Ⅰ型鸭肝炎病毒基因组全长cDNA克隆的构建与分析

【目的】建立Ⅰ型鸭病毒性肝炎(Duck hepatitis virus,DHV)的反向遗传系统。【方法】根据Ⅰ型鸭肝炎病毒(DHV-Ⅰ)ZJ-V/2006株全基因组序列设计并合成5对特异引物,进而应用RT-PCR技术分5段扩增了DHV全基因组cDNA。将扩增的cDNA重叠片段A、B、C和DE片段分别克隆到载体pBluescriptⅡKS(+)中,获得了DHV-ⅠZJ-V/2006株全长基因组cDNA克隆pBLDHV。

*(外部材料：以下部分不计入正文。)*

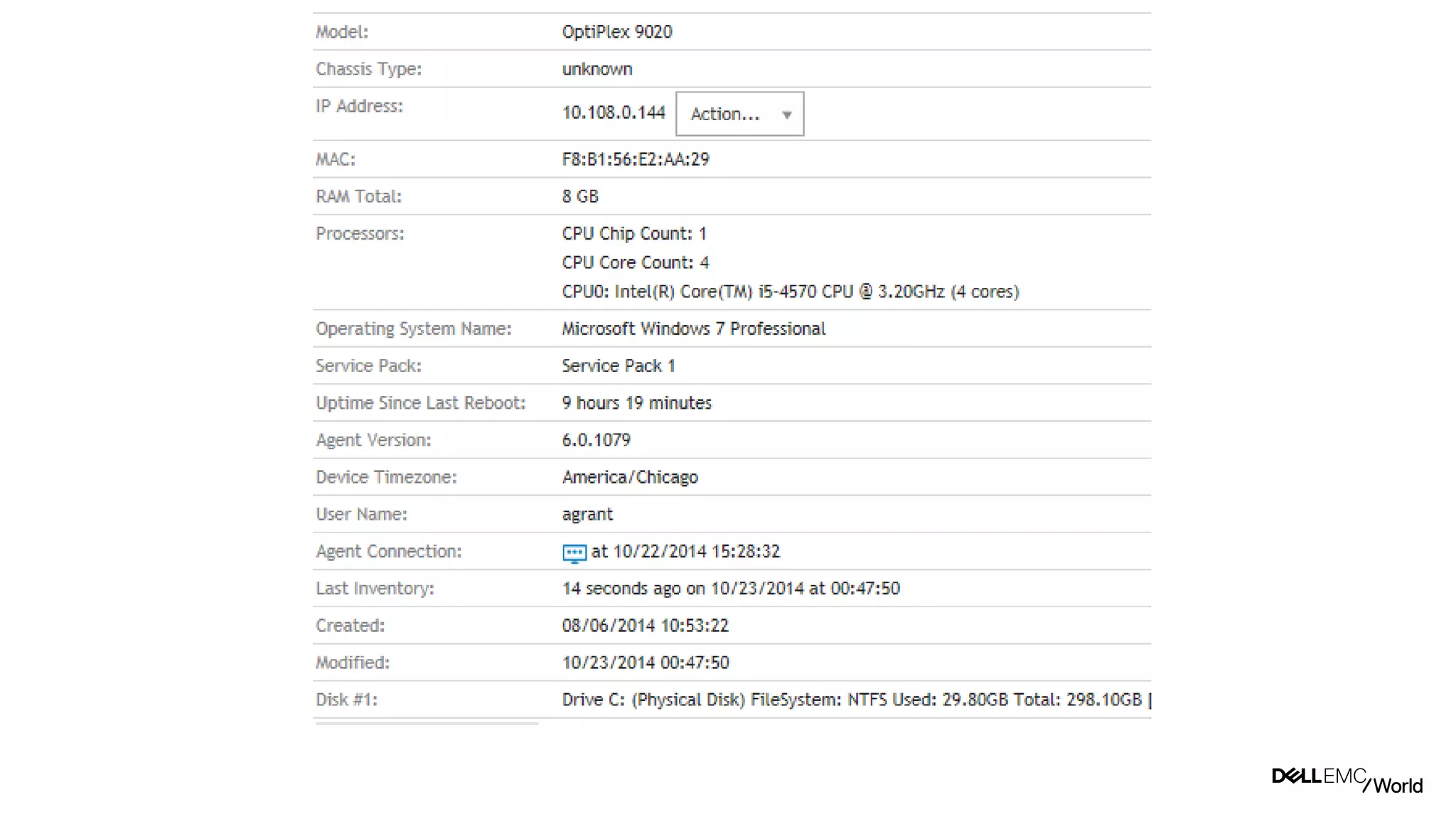
Task: Click the agent connection monitor icon
Action: (574, 552)
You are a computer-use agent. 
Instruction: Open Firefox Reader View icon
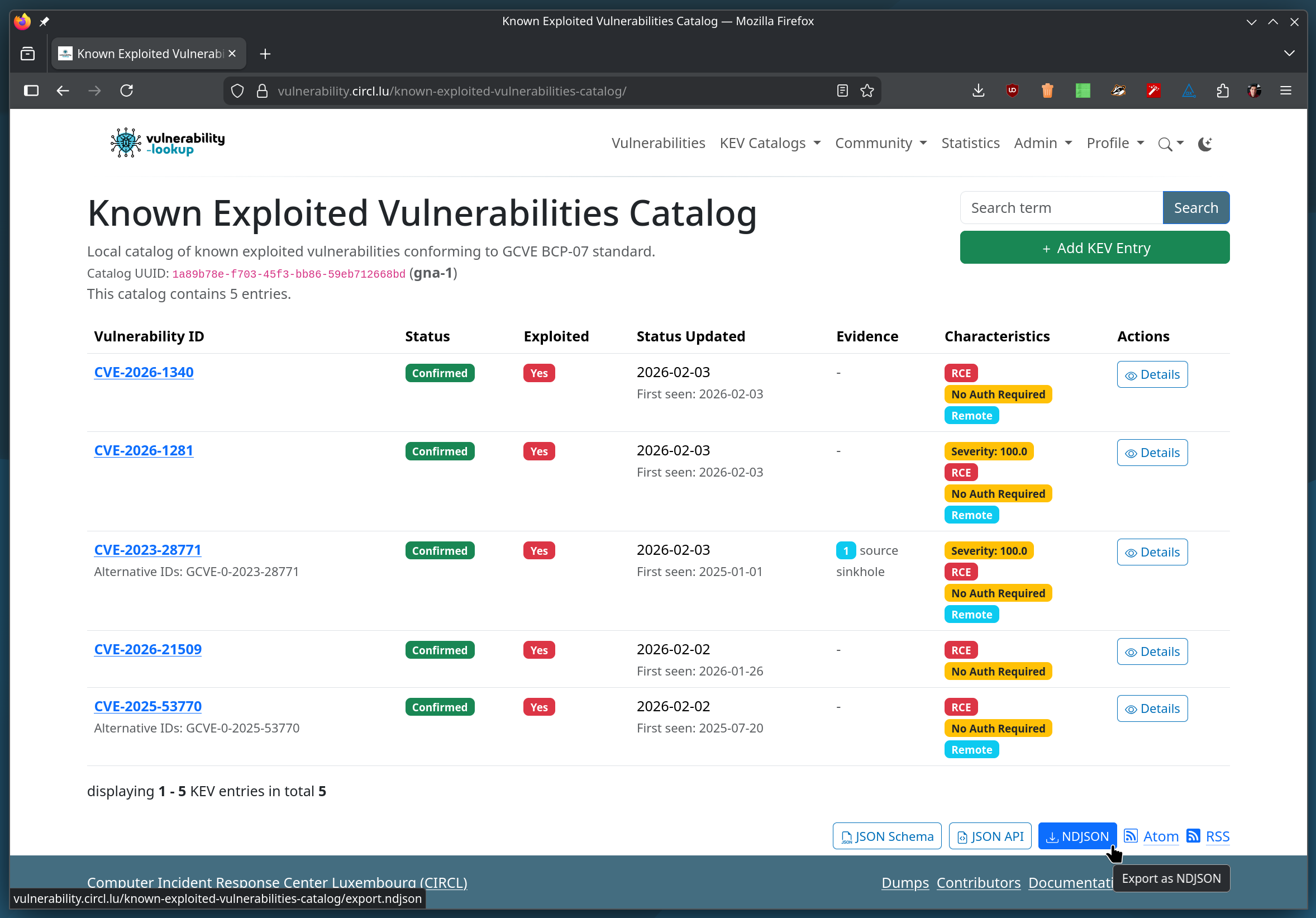pos(842,91)
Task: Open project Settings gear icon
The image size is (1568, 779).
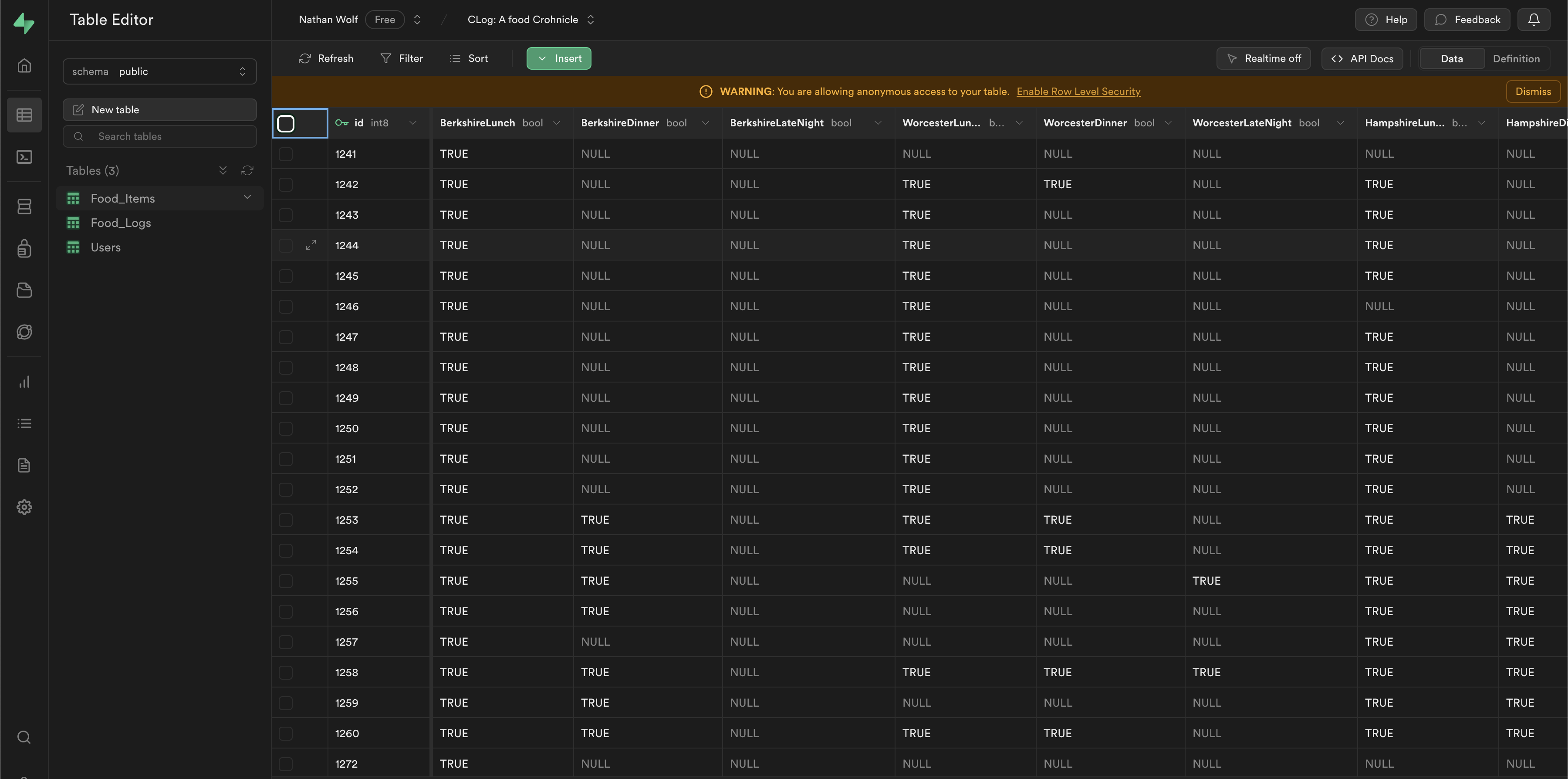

在扩增5′末端时,引入ApaⅠ酶切位点和SP6启动子序列;在基因组3′末段PolyA尾引入NruⅠ酶切位点,以供cDNA模板的线性化之用。【结果】核酸序列分析表明,DHV-ⅠZJ-V/2006株基因组全长为7 711个核苷酸,与DHV-ⅠZJ-V BHK-21细胞分离株的同源性为99.9%;全长基因组中有6个核苷酸发生突变,均未导致对应的氨基酸发生改变,为沉默突变。【结论】成功构建了DHV-ⅠZJ-V/2006株基因组全长cDNA。